Collection entries
--- START ---
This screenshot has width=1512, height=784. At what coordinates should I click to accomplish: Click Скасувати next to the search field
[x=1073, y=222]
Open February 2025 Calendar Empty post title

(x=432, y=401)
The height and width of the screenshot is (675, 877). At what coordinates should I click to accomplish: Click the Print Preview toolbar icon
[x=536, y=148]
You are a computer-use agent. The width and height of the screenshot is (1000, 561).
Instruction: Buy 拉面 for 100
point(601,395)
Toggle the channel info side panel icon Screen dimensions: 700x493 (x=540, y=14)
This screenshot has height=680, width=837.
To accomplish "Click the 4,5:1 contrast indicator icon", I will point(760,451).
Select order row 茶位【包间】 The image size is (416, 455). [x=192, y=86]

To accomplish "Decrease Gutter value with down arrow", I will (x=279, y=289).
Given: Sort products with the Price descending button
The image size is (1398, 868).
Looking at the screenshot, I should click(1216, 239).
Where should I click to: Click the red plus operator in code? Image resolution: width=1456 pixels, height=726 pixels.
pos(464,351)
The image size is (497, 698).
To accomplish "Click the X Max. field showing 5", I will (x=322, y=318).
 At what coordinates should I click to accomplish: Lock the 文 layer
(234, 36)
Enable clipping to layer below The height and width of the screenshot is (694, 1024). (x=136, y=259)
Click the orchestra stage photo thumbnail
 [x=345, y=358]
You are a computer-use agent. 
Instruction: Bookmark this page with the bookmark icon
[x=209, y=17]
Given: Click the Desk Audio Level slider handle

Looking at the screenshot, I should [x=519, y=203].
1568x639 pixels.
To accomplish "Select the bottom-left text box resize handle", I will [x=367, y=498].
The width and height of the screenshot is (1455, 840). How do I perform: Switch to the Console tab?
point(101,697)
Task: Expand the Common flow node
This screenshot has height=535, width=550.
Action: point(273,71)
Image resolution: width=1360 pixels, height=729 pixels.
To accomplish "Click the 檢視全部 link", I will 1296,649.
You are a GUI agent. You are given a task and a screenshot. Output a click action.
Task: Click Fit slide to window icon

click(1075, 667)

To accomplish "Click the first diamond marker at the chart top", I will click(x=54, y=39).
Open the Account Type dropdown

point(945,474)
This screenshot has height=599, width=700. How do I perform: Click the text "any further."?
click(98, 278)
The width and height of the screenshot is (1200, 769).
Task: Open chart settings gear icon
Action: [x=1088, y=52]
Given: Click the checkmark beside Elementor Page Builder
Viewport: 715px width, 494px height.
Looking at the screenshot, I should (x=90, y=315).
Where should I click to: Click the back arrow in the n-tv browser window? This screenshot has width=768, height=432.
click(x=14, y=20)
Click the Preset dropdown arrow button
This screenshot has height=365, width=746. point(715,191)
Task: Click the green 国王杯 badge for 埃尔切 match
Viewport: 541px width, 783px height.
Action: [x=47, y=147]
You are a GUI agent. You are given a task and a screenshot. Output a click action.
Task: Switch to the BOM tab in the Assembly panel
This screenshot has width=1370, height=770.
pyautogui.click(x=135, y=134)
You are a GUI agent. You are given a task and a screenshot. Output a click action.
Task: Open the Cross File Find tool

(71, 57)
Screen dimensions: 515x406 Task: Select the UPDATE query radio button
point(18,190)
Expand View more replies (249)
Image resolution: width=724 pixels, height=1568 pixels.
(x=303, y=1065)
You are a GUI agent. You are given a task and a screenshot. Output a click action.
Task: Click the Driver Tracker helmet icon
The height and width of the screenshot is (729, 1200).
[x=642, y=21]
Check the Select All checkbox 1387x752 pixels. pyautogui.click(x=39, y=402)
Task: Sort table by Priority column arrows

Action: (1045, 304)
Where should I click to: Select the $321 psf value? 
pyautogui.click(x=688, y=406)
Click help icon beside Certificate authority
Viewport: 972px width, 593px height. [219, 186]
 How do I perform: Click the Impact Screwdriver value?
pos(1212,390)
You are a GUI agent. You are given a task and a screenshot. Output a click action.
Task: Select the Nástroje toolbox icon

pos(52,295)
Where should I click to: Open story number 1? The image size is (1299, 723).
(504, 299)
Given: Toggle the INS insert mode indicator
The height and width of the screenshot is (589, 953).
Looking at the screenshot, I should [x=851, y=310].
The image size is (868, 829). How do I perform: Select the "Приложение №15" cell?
--- END ---
Exercise brief
Search the data above for "indicator" and copy every line where it turns up.

Task result
To accomplish "Click the 4,5:1 contrast indicator icon", I will point(760,451).
Given: Toggle the INS insert mode indicator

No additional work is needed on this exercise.